Source / Statista, FBI

News outlets

and politicians are filling our Twitter timelines and Facebook pages with rhetoric about violent crime and mental health, so it is important to gather some facts. Where there is not hard statistics, there is correlating data. Correlation does not always equal causation, of course, but it makes for a good starting point nonetheless.

According to

the National Alliance on Mental Illness (NAMI), approximately 1 in 5 (46.6 million) adults in the United States experiences a mental illness in a given year. Approximately 1 in 25 adults in the U.S. (11.2 million) experiences a serious mental illness that hinders one or more major life activities in a given year. Employment and education are two of these life activities, for example.

A BMJ study

illustrates that there is some correlation between a rather severe diagnosis such as schizophrenia and a propensity toward violence. Their research shows that 10% of mentally ill patients diagnosed with schizophrenia were found to be more prone to violence, while less than 2% of the general public were found to be prone to violence, by comparison.

When weighed against

a one year population attributable risk, however, mental illness only accounts for 4% of violent crime. This lays the responsibility of violent crime at the feet of the remaining 96% of the general population. People with a mental illness like schizophrenia might be 3 to 5 times more likely to commit a violent crime, but this is similar to correlations that suggest men generally commit more violent crimes than women.

The rates at which

people diagnosed with a mental illness are victims of a crime is perhaps more alarming. Data suggests that the mentally ill are anywhere from 2.5 to 11 times (averaged to about 7 times) more likely to be the victim of a violent crime. Similar studies suggest that people living with mental illness are 15x more likely to be sexually assaulted and 22.5x more likely to be raped.

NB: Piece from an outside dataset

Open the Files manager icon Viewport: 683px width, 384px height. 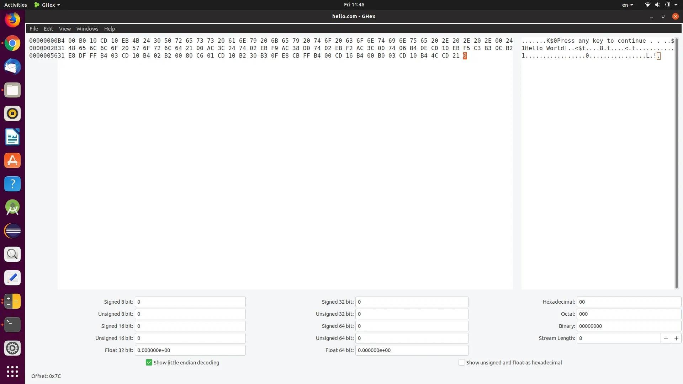12,90
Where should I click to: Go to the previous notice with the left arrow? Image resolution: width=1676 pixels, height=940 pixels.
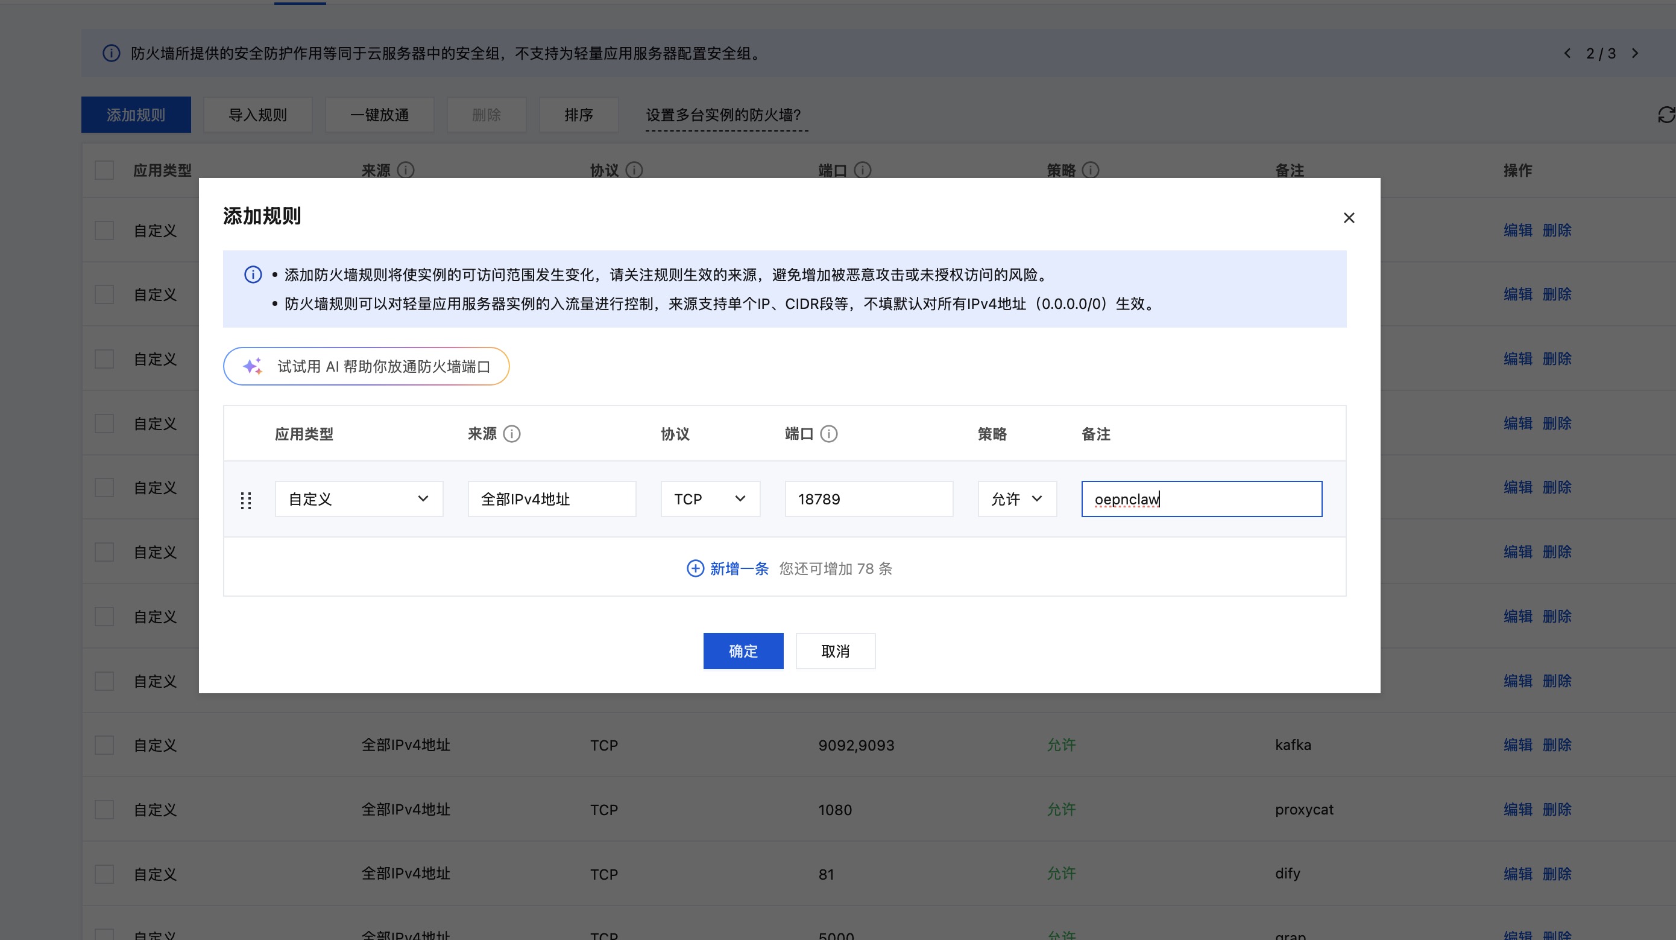1567,53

It is important to consider

the role substance use plays. About 1 in 4 adults living with mental illness also has a substance use issue. This may suggest correlation, but does not necessarily suggest one directly causes the other. This does indicate, however, that it is not as simple as people living with mental illness committing random acts of violence, as corporate media and political leaders will sensationalize.

The most interesting piece

of correlating data refers to crime rates since 1990 weighed against those diagnosed with mental illness. The graph at the top of the page shows the rapid decline in violent crime since 1990. NAMI also estimates that about 60% of those adults diagnosed with a mental illness did not receive treatment in the previous year.

If those diagnosed

with a mental illness are inherently dangerous, and more than half are not receiving treatment, violent crime rates should be going up. But they are not. Data indicates that those living with a mental illness are only slightly, if at all, more violent than the rest of the population.